O quadro

Caladas, as casas de adobe, com portas e janelas azuis, se colocam. Ambas se exibem em meio a montanhas mansas e verdejantes.

Montanhas das Minas Gerais? Quem sabe! Daquelas casas certamente muitos sonhos, trabalho árduo e dores também. Certamente muitas dores de numerosos partos. Impossível saber quantos sobreviveram àquelas condições de pobreza anunciada.

No primeiro plano, uma pequena charrete vai de encontro à porta principal. Um casal acompanhado de tufos de alfafa conduz o veículo. É. Pode ser alfafa ou qualquer outra espécie vegetal para a alimentação das poucas reses. A roupa minguada, desbotada no varal, espera pela energia do sol. Ou pelo vento.

O silêncio da vida ronda o cenário. Existência de poucas esperanças, de uma labuta só, quem sabe de poucas falas e muitas rezas. A lida de todos os dias declarada no esforço contínuo para a abertura daquele chão de terra tão bruta. Abertura do espaço provavelmente a facão. E de dores nos braços, nas costas, nas pernas.

O quadro.

Ganhei esse quadro quando da última visita à casa da tia Augusta.

Solitária, com o marido amado que já partiu e sem filhos, resolveu distribuir seus bens, companheiros de longa jornada, diante da decisão de ir em definitivo para uma casa de repouso.

O vaso de zamioculcas veio junto. De origem africana, as zamioculcas são conhecidas pela rusticidade e beleza, com folhas muito brilhantes, pinadas e de cor verde-escura, que chegam a um metro de altura.

A tia Augusta se despediu carinhosamente do belíssimo conteúdo do vaso, explicando didaticamente as razões da mudança.
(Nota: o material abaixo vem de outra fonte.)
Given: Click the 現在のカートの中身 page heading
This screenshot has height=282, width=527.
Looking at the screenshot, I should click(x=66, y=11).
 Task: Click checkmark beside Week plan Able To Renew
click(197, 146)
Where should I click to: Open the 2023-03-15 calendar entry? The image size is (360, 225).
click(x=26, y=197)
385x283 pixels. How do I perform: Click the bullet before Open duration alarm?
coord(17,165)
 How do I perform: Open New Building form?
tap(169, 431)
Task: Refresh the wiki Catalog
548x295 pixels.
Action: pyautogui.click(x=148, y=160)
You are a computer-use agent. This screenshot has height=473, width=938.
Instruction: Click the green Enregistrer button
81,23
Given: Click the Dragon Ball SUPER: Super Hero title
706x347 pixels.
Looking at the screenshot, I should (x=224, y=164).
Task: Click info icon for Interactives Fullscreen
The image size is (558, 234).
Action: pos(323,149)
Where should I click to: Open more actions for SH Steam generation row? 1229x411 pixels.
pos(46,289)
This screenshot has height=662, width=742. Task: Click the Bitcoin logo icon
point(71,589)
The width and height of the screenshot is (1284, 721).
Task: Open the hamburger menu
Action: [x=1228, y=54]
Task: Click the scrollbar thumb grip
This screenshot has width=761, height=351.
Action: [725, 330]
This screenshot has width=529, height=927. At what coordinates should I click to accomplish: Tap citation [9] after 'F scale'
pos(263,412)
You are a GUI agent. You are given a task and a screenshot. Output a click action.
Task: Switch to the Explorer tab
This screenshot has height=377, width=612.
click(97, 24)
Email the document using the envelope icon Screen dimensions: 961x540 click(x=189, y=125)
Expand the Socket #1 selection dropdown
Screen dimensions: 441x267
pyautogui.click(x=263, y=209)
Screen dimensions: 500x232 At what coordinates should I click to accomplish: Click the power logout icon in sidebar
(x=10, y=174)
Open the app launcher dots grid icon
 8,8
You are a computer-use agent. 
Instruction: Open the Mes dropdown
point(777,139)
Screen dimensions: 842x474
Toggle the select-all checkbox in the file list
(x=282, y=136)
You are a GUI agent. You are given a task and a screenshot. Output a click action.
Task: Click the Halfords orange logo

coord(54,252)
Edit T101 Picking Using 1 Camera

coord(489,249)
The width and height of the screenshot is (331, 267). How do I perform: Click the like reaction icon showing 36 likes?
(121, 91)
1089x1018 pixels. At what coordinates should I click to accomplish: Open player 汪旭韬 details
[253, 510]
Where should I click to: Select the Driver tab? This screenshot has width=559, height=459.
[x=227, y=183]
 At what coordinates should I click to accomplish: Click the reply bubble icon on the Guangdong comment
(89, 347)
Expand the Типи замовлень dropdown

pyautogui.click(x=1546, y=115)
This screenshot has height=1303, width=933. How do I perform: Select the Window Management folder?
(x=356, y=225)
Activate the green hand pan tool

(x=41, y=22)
Garantiu a ele que seria bem tratado, ganharia casa nova. Iria de São Paulo para Florianópolis e ficaria bem.

Arruamos devidamente o vaso, demos de lhe beber bem na parada na divisa dos dois primeiros Estados do sul. As zamioculcas estavam em pleno estado de interrogação. Quanto tempo fazendo companhia para a tia e,de repente, não mais que de repente, uma mudança, assim, sem nenhum preparo psicológico, nada.

Mas o quadro mostrava os primeiros tempos de vida da tia. A dona Augusta lembrou rapidamente da infância pobre, do forno a lenha, do pão que era assado ali, da partilha.

Filha de imigrantes portugueses, nasceu no navio, a caminho de Santos. Infância triste, filha de mãe solteira num Portugal que teimava em não abandonar o conservadorismo, o tradicionalismo religioso tão refinado pelos trágicos tempos da Inquisição. 90 anos atrás não dá prá imaginar o quão penoso seria ser filha de mãe solteira... ainda mais na terra de Camões.

Em São Paulo, foi até faxineira e fez de tudo para ter uma vida digna. Casou-se com um operário. Foram companheiros fieis. E sempre visitavam os parentes.

Saíam do Jabaquara e iam pela São Paulo, ainda da garoa, visitar os seus na Vila Sônia, no Bonfiglioli e onde mais fosse.

A tia se definia como andarilha por essa terra tão sem limites. Sempre visitando, indo tomar um cafezinho na casa da cunhada, da comadre. Buscando mais notícias, estando presente. Nunca faltou a um casamento ou velório, na pior das hipóteses.

Hoje a tia Augusta se prepara, tristemente, para enfrentar uma casa de repouso. Entristecida, os parentes sumiram.

Pede com insistência para que eu volte a viver em São Paulo. Mas na vida existem muitas escolhas e de difícil revés.

Em meio à magia da cidade, o progresso e o desvairio também geram fantasmas, demônios. O relógio se coloca como mestre prioritário e jamais pode ser questionado. As metas, a produção, a seriedade do trabalho extenuante abandonam o princípio básico para a manutenção das belas histórias. O companheirismo, a visita mesmo infrequente, o telefonema semanal, a rápida visita acompanhada por um pedaço de bolo para o café perderam lugar para o gigantismo da cidade e do capital.

As enciclopédias vivas se vão, com lágrimas prestes a escorrer e com abraços apertados de dor da despedida.